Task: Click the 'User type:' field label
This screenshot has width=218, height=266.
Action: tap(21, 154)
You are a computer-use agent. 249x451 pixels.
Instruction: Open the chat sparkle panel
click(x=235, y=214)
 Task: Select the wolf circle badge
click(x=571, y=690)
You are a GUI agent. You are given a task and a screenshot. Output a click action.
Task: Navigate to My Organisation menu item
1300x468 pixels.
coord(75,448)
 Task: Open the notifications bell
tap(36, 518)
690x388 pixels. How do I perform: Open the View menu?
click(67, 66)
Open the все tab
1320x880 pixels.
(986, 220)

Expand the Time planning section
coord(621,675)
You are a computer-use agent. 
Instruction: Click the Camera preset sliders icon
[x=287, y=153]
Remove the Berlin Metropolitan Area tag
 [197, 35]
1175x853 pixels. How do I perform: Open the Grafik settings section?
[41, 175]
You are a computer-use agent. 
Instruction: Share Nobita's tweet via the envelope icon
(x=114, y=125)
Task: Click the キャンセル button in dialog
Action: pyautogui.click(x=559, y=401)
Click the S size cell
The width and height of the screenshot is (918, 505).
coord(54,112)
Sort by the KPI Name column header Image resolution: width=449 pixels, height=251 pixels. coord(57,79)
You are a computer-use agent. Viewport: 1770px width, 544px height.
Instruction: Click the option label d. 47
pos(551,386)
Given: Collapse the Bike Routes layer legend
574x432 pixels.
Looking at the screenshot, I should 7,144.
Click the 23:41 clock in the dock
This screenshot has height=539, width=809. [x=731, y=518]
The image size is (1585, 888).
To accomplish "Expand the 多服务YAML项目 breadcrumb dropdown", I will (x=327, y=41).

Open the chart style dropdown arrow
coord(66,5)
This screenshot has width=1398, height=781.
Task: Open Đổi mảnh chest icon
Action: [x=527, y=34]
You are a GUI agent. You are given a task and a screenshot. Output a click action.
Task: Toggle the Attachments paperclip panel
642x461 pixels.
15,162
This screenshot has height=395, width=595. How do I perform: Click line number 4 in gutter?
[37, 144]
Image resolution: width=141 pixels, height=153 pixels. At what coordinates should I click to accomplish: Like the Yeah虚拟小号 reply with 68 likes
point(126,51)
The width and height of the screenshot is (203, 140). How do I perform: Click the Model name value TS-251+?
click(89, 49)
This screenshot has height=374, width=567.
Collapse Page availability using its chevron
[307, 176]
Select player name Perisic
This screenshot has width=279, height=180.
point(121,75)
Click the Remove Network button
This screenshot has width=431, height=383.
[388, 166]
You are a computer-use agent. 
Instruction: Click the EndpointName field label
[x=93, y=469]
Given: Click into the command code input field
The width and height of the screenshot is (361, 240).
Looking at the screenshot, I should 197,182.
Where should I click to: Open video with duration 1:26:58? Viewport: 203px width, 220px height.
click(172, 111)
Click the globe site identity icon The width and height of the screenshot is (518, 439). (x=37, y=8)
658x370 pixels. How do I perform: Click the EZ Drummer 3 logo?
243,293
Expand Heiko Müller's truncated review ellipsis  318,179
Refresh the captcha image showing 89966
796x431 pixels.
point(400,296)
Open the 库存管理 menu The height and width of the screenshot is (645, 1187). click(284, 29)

----------------------------------------

## The request
Rewrite everything from the line containing "Click the globe" down to the end of the data, requests included, and adjust every coordinate in the answers by -59. Leave all other text and numbers unchanged.

## The response
Click the globe site identity icon The width and height of the screenshot is (518, 439). (x=-22, y=-51)
658x370 pixels. How do I perform: Click the EZ Drummer 3 logo?
184,234
Expand Heiko Müller's truncated review ellipsis  259,120
Refresh the captcha image showing 89966
796x431 pixels.
point(341,237)
Open the 库存管理 menu The height and width of the screenshot is (645, 1187). click(225, -30)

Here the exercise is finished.